江戸時代の『大和名所図会』には、見たままズバリで、「傘塔」と記されてある。1間(約1.8m)四方の小さな建物の中央に、ケヤキで作られた太い柱が建っているだけ。けったいな建造物で、知らない者は「これはなんやろ」と思わずにはいられない。
不思議さに好奇心をあおられて中をのぞいてみた。屋根に隠されたところの心柱の四方に、額が掲げられていて、なにやら怪しげな文字が書かれてある。何かで見たことのある文字だと思っていたら、密教でみかける梵字(ぼんじ)だった。つまりは、「サンスクリット語」だ。南面は「タラーク」、北面は「アク」、東面は「ウーン」、西面は「キリーク」と読むそうだ。
仏の備える5種類の智を成就した如来(にょらい)を表すもので、タラークは宝生如来(平等性智)、アクは不空成就如来(成所作智)、ウーンは阿如来(大円鐘智)、キリークは無量寿如来(妙観察智)を意味している。

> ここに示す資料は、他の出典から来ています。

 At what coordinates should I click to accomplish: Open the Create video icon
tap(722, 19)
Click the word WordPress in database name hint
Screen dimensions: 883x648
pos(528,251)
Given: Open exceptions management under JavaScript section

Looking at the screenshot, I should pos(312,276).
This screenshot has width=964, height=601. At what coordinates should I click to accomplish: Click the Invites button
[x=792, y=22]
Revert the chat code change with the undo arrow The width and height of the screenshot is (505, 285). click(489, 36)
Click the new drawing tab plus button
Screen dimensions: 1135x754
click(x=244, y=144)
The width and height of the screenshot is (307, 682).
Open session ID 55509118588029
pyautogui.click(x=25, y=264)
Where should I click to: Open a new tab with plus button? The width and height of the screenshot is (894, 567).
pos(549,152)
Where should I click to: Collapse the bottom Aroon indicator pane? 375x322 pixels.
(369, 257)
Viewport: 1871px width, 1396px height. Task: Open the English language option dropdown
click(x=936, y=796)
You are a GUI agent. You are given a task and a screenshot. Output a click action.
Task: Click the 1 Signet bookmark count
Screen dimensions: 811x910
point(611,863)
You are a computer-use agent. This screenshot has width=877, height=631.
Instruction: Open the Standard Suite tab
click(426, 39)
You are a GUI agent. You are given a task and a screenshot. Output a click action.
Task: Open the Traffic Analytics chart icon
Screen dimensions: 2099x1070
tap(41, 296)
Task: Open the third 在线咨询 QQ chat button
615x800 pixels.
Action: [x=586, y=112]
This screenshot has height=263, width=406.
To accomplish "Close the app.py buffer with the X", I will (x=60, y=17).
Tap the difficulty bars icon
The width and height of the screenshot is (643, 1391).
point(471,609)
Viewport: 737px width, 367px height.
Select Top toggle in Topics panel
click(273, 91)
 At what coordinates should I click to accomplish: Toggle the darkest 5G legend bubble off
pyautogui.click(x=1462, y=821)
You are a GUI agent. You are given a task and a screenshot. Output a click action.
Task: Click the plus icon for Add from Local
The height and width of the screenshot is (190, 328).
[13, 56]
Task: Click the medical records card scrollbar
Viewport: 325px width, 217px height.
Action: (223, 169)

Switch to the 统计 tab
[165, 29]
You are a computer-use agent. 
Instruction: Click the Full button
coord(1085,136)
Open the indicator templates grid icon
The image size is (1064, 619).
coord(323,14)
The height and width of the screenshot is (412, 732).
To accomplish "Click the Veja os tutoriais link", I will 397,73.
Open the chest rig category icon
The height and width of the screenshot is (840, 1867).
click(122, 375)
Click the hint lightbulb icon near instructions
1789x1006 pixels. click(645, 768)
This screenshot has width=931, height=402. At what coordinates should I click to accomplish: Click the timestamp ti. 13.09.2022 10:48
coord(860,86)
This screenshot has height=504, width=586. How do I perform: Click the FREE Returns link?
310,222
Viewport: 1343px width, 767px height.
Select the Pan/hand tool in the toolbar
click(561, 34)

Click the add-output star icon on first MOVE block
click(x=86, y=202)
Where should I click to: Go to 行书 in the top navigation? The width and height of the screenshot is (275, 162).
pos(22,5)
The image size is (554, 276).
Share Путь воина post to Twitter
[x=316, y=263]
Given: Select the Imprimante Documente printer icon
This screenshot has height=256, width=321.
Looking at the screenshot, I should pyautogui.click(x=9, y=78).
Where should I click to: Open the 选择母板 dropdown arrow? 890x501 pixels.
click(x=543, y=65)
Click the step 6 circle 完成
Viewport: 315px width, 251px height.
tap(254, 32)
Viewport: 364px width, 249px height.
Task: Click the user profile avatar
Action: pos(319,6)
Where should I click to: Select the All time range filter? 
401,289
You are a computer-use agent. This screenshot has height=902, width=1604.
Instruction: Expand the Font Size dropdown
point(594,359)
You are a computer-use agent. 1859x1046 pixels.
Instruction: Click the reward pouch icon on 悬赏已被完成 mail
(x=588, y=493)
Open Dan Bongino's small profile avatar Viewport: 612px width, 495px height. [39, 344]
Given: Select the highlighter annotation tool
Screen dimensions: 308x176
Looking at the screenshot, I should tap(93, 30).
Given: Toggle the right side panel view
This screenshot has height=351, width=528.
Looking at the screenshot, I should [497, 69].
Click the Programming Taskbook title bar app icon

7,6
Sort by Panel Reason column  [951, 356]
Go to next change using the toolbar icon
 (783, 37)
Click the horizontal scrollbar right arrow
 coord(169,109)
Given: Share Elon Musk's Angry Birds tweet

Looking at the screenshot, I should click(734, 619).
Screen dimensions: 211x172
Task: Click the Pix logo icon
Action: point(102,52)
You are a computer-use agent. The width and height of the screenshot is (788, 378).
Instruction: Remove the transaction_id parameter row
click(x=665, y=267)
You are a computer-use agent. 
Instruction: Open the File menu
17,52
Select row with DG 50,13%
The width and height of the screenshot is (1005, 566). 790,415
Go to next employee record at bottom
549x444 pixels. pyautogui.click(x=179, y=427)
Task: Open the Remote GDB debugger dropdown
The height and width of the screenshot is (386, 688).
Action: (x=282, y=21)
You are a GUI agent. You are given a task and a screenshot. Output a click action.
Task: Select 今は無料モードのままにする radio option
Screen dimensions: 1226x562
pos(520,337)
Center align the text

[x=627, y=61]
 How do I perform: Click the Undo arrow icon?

5種類だから、もう1種類あるはずだと人 に聞くと、それが中央の心柱で大日如来(法界体性智)を表すそうだ。それでこの建物を正式には「五智堂」と言うとか。
昔の街道筋に何となく建っているが、国の重要文化財である。ちなみに五智堂は、東の山すそにある長岳寺の関係建造物である。
再び外から眺めて、「うーん、わかったような、わからんような……」。由緒正しき建物の前で腕組みなんかしながら、「凡人には梵字は難しい」、な〜んてね。by.m
■天理市柳本町。JR柳本駅近くの旧街道沿い。